If I get a squib or any problem I will immediately inspect that casing to determine possible cause. If there was no powder in it then the casing should look much cleaner. I still feel pretty sure I didn't skip the powder step.
Yes. Not crimping will cause problems. I can't imagine why Rainier would recommend such a thing. However, you typically run into insufficient crimp problems with slower powders.
For that reason, I still would not rule out a light charge.
Realize that I'm not suggesting you missed charging a case. I'm suggesting the powder 'bridged'. When that happens, it either doesn't fill the powder measure's cavity, or it doesn't completely drop out of the cavity and into the case. So while it appears you charged the case--and you can even look into it and see powder--there isn't enough.

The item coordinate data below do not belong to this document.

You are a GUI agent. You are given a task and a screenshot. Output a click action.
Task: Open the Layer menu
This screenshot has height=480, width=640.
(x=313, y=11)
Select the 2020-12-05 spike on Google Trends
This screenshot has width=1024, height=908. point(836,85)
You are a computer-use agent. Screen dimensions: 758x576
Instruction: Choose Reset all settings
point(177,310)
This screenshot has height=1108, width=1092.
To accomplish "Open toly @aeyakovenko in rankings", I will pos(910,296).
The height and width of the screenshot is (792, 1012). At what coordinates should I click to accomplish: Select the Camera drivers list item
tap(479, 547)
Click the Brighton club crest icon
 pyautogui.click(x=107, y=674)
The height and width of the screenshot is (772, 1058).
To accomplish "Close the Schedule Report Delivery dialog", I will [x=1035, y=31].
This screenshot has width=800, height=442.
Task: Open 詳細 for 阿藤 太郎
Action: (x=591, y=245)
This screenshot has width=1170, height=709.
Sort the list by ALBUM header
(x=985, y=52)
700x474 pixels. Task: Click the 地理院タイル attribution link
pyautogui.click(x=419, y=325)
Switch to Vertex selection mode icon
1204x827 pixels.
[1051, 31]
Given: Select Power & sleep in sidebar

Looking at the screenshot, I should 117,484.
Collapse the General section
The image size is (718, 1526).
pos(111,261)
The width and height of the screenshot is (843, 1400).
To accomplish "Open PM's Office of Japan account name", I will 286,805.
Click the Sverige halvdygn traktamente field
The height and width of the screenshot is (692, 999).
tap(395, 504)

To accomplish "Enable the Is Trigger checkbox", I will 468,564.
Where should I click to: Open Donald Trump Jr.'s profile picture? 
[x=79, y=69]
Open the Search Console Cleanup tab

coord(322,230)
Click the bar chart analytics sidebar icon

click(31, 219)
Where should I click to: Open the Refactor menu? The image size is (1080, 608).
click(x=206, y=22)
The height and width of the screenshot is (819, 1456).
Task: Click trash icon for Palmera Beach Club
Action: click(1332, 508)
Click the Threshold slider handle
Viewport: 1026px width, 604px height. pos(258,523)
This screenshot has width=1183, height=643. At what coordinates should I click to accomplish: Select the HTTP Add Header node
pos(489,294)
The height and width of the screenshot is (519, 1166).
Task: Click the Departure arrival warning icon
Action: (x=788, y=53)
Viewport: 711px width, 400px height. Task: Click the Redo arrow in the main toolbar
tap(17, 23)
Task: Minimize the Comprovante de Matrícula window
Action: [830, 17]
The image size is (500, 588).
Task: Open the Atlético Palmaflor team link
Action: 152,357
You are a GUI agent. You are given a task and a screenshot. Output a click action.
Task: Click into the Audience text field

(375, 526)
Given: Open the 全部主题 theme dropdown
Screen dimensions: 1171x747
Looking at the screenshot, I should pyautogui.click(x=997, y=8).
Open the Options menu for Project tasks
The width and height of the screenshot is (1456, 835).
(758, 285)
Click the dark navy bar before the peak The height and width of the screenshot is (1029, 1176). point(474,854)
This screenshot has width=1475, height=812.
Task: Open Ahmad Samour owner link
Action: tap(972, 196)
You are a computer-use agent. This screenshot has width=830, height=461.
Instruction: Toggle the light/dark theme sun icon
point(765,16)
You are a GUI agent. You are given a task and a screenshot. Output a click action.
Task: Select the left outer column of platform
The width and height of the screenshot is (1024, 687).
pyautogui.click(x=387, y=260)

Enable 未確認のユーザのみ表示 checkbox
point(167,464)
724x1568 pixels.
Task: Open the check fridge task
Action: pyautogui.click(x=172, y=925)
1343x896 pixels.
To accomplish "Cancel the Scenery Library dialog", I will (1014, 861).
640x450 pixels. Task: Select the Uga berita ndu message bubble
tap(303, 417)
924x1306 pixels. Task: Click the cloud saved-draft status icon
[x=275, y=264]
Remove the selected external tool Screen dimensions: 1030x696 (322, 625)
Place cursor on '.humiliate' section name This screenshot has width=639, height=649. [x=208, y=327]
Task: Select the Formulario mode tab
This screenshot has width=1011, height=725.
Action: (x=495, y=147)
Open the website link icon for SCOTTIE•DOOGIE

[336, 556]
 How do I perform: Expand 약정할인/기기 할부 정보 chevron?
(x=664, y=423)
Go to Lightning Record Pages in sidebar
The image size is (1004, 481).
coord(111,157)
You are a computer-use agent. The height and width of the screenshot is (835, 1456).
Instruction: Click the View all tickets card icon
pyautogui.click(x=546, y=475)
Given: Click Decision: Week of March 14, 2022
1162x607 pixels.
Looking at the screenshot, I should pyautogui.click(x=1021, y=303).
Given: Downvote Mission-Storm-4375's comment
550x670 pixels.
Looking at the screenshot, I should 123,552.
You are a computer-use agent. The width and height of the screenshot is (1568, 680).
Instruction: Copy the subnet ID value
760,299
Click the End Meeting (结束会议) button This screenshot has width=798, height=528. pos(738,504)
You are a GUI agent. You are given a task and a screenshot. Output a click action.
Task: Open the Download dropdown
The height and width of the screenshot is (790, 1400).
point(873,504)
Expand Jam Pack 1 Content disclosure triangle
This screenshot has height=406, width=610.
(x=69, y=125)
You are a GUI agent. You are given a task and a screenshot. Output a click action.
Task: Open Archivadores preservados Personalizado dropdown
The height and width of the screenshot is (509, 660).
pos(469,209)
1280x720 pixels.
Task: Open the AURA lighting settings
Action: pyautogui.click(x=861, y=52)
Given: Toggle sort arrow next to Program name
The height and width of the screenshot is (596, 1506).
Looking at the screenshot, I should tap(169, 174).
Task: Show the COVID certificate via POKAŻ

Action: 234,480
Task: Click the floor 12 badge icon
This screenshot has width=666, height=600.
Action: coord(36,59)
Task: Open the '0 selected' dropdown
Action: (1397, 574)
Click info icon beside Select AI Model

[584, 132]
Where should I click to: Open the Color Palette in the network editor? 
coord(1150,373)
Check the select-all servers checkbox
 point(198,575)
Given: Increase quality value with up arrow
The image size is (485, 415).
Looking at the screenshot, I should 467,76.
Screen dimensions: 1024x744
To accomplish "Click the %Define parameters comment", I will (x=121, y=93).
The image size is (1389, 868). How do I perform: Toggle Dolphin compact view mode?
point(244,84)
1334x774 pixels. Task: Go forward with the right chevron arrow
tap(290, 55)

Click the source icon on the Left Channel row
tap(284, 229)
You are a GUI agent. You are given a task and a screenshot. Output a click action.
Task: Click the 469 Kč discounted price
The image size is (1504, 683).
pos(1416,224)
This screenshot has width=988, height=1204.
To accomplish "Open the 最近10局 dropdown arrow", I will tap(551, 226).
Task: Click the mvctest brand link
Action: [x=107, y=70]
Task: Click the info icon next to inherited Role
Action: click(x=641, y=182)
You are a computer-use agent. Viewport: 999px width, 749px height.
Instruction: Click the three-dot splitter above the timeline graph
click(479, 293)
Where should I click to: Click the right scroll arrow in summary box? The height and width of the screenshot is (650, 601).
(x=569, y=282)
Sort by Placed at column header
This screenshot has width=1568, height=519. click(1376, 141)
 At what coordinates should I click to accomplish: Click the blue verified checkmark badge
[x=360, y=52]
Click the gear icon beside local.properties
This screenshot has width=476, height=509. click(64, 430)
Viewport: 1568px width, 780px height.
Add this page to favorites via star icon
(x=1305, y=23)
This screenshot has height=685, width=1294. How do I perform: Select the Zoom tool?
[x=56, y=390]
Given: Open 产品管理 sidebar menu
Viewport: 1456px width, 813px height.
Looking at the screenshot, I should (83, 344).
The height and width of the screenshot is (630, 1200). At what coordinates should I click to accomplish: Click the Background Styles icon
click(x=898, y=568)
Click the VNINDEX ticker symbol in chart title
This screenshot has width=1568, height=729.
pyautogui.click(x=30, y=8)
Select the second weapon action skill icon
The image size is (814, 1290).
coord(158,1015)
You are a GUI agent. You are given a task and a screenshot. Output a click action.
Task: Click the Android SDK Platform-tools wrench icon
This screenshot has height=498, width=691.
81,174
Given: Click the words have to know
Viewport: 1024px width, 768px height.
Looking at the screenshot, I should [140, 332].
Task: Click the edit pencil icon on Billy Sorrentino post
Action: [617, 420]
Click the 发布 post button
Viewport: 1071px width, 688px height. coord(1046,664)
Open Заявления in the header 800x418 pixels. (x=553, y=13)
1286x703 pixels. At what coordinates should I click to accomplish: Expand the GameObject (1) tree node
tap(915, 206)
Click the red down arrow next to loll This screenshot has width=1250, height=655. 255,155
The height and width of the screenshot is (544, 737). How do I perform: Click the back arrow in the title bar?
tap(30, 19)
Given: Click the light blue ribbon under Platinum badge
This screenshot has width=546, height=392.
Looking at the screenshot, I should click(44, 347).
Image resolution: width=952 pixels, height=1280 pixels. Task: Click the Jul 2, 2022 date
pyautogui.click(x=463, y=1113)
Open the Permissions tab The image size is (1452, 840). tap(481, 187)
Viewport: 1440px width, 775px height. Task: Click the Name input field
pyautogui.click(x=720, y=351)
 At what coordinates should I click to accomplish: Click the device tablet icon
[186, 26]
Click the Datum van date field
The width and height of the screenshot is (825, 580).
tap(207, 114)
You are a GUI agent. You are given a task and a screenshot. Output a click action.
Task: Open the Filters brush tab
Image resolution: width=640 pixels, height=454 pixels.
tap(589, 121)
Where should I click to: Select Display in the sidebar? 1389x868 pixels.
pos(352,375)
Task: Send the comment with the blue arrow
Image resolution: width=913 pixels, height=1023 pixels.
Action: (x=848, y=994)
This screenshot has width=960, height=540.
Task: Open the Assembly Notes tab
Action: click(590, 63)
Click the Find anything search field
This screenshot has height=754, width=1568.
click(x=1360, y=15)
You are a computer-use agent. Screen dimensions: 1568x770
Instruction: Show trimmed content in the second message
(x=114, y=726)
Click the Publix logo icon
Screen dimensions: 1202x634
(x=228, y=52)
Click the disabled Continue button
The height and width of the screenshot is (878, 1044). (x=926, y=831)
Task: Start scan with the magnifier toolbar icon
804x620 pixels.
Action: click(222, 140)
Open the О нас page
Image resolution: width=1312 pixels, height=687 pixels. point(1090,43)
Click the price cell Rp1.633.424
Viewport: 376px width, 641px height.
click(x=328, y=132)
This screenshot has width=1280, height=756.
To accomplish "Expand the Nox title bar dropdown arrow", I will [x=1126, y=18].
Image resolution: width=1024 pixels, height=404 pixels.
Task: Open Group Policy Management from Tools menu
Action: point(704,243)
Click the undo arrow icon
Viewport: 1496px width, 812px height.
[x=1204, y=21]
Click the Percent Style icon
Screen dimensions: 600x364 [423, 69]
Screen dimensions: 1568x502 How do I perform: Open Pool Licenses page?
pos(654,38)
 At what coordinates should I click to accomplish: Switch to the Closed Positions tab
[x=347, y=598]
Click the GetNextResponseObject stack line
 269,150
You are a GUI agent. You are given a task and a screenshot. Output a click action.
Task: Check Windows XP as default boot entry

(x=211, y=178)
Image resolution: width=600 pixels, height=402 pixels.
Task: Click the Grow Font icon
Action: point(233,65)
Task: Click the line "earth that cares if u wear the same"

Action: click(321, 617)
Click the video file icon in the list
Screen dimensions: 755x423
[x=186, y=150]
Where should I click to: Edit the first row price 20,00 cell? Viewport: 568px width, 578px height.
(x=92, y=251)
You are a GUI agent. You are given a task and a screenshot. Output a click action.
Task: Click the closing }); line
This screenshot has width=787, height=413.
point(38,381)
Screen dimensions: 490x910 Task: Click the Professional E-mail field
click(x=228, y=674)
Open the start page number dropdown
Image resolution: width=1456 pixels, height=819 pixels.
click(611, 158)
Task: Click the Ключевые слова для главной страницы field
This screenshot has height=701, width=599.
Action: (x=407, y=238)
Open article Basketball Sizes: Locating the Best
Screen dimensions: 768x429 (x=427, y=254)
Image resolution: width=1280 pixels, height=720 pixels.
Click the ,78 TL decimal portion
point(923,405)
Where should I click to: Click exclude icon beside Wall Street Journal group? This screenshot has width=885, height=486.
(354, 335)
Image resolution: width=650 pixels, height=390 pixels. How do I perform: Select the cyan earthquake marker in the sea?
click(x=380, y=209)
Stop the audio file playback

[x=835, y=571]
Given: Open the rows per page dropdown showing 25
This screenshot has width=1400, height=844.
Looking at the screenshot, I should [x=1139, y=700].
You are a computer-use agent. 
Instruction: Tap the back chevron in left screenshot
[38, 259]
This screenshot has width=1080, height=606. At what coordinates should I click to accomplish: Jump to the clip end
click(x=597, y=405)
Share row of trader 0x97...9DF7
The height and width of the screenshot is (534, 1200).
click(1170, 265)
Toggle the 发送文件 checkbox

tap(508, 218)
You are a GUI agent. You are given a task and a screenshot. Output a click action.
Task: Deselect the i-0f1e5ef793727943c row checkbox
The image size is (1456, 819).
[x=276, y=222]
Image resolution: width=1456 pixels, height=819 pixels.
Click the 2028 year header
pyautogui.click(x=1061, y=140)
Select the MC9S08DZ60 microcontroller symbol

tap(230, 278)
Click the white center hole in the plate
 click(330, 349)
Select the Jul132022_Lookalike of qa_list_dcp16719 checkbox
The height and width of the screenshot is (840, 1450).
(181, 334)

The only way to guard against it is to weigh your first 50 or 100 consecutive charges. If it doesn't happen once in 100 charges, it's not particularly likely to happen.
Running an on-die measure designed for use with a turret or progressive press (like the Lee Auto-Disk) one a single-stage or on a turret in single-stage operation can exacerbate this problem. Or if you use, say, the Lee Micro-Adjustable Charge Bar, which at low charge volumes has a very bridge-friendly cavity.
Does that mean that Clays is a bad powder? No, it just means that you can't dispense it at such low charges with your particular measure.
Incidentally, the Auto-Disk and Auto-Disk Pro are both excellent products (the Pro is 100% worth it over the standard model). The Adjustable Charge Bar is very good at large charge volumes (think 9 or 10 grains of a midrange powder), not so much for light charges. I really wish they'd make a small-charge version.